Effects of raloxifene after tamoxifen on breast and endometrial tumor growth in athymic mice

Effects of raloxifene after tamoxifen on breast and endometrial tumor growth in athymic mice

Author O'Regan, R. M. Google Scholar
Gajdos, C. Google Scholar
Dardes, Rita de Cássia de Maio Autor UNIFESP Google Scholar
De Los Reyes, A. Google Scholar
Park, W. Google Scholar
Rademaker, A. W. Google Scholar
Jordan, V. Craig Google Scholar
Institution Universidade Federal de São Paulo (UNIFESP)

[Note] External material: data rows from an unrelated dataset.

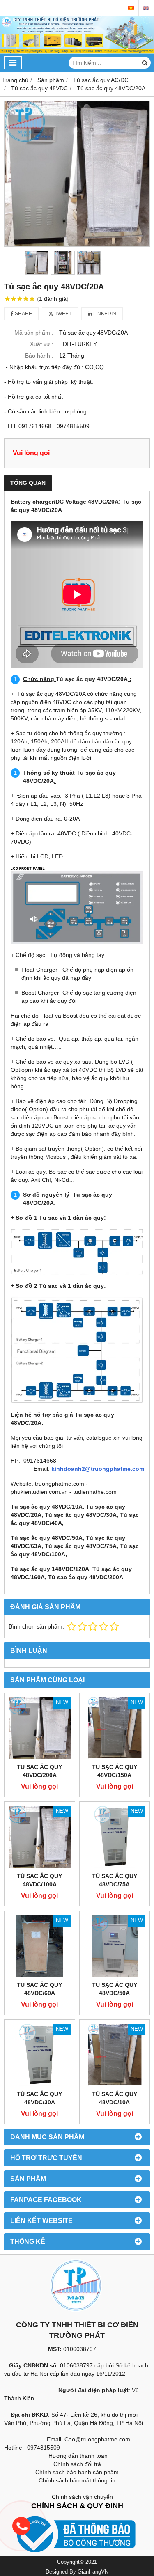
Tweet (62, 314)
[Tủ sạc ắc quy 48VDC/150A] (115, 1728)
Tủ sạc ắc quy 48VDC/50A (114, 1989)
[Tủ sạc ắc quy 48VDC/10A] (115, 2055)
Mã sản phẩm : (33, 332)
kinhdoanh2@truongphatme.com (97, 1469)
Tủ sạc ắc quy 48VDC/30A (39, 2098)
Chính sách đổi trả (77, 2464)
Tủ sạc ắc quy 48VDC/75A (114, 1880)
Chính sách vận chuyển (82, 2496)
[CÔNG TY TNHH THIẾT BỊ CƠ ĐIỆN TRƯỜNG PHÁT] (77, 51)
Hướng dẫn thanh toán (78, 2455)
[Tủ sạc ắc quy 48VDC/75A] (115, 1837)
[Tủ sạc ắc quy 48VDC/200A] (40, 1728)
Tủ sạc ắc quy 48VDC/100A (39, 1880)
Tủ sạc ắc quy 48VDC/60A (39, 1989)
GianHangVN (93, 2572)
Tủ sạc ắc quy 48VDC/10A (114, 2098)
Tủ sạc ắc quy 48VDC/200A (39, 1771)
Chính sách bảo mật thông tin (77, 2480)
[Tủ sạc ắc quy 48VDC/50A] (115, 1946)
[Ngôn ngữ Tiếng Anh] (146, 8)
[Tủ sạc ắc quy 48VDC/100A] (40, 1837)
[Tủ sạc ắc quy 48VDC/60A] (40, 1946)
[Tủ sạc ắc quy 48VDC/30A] (40, 2055)
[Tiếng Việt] (131, 8)
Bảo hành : (39, 355)
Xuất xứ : (41, 344)
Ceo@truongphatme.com (97, 2439)
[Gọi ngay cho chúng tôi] (83, 2526)
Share (23, 314)
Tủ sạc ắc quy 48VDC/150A (114, 1771)
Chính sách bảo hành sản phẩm (77, 2472)
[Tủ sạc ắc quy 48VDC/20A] (77, 173)
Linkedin (104, 314)
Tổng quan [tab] (28, 482)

Abstract Background: In patients with early-stage breast cancer, 5 years of treatment with the selective estrogen receptor modulator (SERM) tamoxifen reduces breast cancer recurrence and mortality, whereas more than 5 years of tamoxifen does not further reduce breast cancer recurrence and doubles the risk of endometrial cancer. We evaluated the effects on tumor growth of raloxifene, another SERM, after tamoxifen treatment in mouse models of breast and endometrial cancers. Methods: Athymic, ovariectomized mice were bitransplanted with tumors derived from human breast cancer and endometrial cancer cells that either were tamoxifen-naive or had been exposed to tamoxifen for short (6 months) or long (>5 years) terms. The effects of raloxifene (two dose levels) and tamoxifen on tumor growth in the presence and absence of low-dose estrogen were evaluated. All statistical tests were two-sided. Results: Raloxifene was less effective than tamoxifen in blocking the stimulatory effects of low-dose estrogen on the growth of tamoxifen-naive breast (P<.001) and endometrial (P =.001) tumors. Raloxifene and tamoxifen had similar inhibitory effects on the growth of short-term tamoxifen-exposed breast tumors. Raloxifene and tamoxifen had similar stimulatory effects on the growth of breast and endometrial tumors that had been exposed to at least 5 years of tamoxifen. However, neither drug blocked the stimulatory effects of estrogen on the growth of these tumors. Raloxifene was less effective than tamoxifen (P<.001) in blocking the stimulatory effects of estrogen on endometrial tumors that had been exposed to tamoxifen in the past. Conclusions: Raloxifene and tamoxifen had similar effects on these mouse models of tamoxifen-naive and tamoxifen-resistant breast and endometrial cancer. Treatment with raloxifene following 5 years of adjuvant tamoxifen may not further decrease breast cancer recurrence and may increase endometrial cancer incidence.
Language English
Date 2002-02-20
Published in Journal Of The National Cancer Institute. Cary: Oxford Univ Press Inc, v. 94, n. 4, p. 274-283, 2002.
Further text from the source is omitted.